VANCOUVER — The first phase of an extradition hearing for a senior executive of Chinese tech giant Huawei began today in a courtroom in Vancouver, a case that has infuriated Beijing, sparked diplomatic turmoil between China and Canada and complicated high-stakes trade talks between China and Canada. the United States.
Canada’s arrest of Chief Financial Officer Meng Wanzhou, the daughter of Huawei’s legendary founder, in late 2018 at America’s request infuriated Beijing so much that it detained two Canadians in retaliation.
Huawei represents China’s progress to become a technology power and has been a topic of security concern in the US for years. Beijing views Meng’s case as an attempt to stem China’s rise.
“Our government has been clear. We are a country with a rule of law and we are fulfilling our extradition treaty obligations,” Canadian Deputy Prime Minister Chrystia Freeland said during a cabinet retreat in Manitoba. “It’s what we have to do and what we will do.”
China’s foreign ministry on Monday complained that the United States and Canada are violating Meng’s rights and called for her release.
“It is a serious political incident,” said a ministry spokesman Geng Shuang. He urged Canada to “correct errors with concrete actions, release Ms. Meng Wanzhou, and return her safely as soon as possible.”
Washington accuses Huawei of using a Hong Kong shell company to sell equipment to Iran in violation of US sanctions. It says Meng, 47, committed fraud by deceiving the HSBC bank about the company’s business dealings in Iran.
Meng, who is out on bail and lives in one of the two Vancouver mansions she owns, sat next to her lawyers in a black dress with white polka dots. She previously waved at reporters when she arrived at the courthouse.
Meng denies the allegations. Her defense team says comments from President Donald Trump suggest the case against her is politically motivated.
“We rely on the Canadian legal system, which will prove Ms Meng’s innocence,” Huawei said in a statement when the proceedings began.
Meng was detained in Vancouver in December 2018 while changing flights — the same day Trump and Chinese President Xi Jinping met for trade talks.
Prosecutors have emphasized that Meng’s case is unrelated to the wider China-US trade dispute, but Trump interrupted that message weeks after her arrest when he said he would consider intervening in the case if it helped settle a trade agreement with Beijing.
China and the US reached a “Phase 1” trade deal last week, but most analysts say any meaningful resolution of the main US accusation – that Beijing is using predatory tactics to supplant America’s technological supremacy – could take years of controversial talks. . Trump had raised the possibility of using Huawei’s fate as a bargaining chip in trade talks, but the company was not mentioned in the deal announced Wednesday.
Huawei is the largest global supplier of network equipment for mobile phones and Internet companies. Washington is pressuring other countries to restrict the use of its technology, warning that they could open themselves up to surveillance and theft.
James Lewis of the Washington-based Center for Strategic and International Studies said the US wanted to send a message with Meng’s arrest. There is good evidence that Huawei intentionally violated sanctions, he said.

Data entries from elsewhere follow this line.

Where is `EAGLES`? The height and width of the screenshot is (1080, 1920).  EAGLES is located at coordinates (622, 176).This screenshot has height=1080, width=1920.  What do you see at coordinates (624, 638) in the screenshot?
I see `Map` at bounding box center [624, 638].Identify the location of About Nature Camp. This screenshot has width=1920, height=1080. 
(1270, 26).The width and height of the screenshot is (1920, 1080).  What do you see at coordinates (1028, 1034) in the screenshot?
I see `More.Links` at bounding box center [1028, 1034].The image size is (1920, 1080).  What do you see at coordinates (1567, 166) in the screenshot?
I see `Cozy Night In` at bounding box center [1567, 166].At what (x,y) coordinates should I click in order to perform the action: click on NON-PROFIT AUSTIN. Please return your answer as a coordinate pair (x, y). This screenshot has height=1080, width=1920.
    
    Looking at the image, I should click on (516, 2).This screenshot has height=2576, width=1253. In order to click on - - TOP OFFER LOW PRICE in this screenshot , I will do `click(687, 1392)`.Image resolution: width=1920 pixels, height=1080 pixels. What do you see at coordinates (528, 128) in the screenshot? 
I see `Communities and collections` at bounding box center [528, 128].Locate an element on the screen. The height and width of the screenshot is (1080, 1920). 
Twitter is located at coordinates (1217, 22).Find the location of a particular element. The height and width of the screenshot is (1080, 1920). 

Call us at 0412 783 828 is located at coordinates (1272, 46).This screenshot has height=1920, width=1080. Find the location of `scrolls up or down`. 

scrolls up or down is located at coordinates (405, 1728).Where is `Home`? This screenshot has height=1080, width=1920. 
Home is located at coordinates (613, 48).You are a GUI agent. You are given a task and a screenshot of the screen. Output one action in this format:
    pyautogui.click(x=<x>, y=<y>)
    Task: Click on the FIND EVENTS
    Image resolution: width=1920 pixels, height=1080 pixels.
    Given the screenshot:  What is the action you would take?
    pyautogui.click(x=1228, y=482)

“The message that you are no longer invulnerable has been sent to Chinese executives,” Lewis said. “No one has held China responsible. They’re stealing technology, they’re violating their WTO obligations, and the old line is, ‘Oh, they’re a developing economy, who cares.’ If you’re the second largest economy in the world, you can’t do that anymore.”
The first phase of Meng’s extradition hearing will focus on whether Meng’s alleged crimes are crimes in both the United States and Canada. Her lawyers filed a motion Friday arguing that Meng’s case is really about US sanctions against Iran, not a fraud case. Canada has no similar sanctions against Iran.
“This extradition makes every appearance of the United States wanting to engage Canada to enforce the sanctions we have rejected,” Meng’s attorney Richard Peck said in court.
The second phase, scheduled for June, will deal with the defense’s allegations that Canada Border Services, the Royal Canadian Mounted Police and the FBI violated her rights while gathering evidence before she was actually arrested.
The extradition case could take years to resolve if an appeal is filed. Nearly 90 percent of those arrested in Canada on extradition requests from the US were handed over to US authorities between 2008 and 2018.
In retaliation for Meng’s arrest, China has detained former Canadian diplomat Michael Kovrig and Canadian entrepreneur Michael Spavor. The two men have no access to lawyers and family and are held in prison cells where the lights are on 24 hours a day.
China has also imposed restrictions on several Canadian exports to China, including canola oil and meat. Last January, China also handed down a death sentence against a convicted Canadian drug smuggler in a sudden retrial.
“That’s mafia-style pressure,” Lewis said.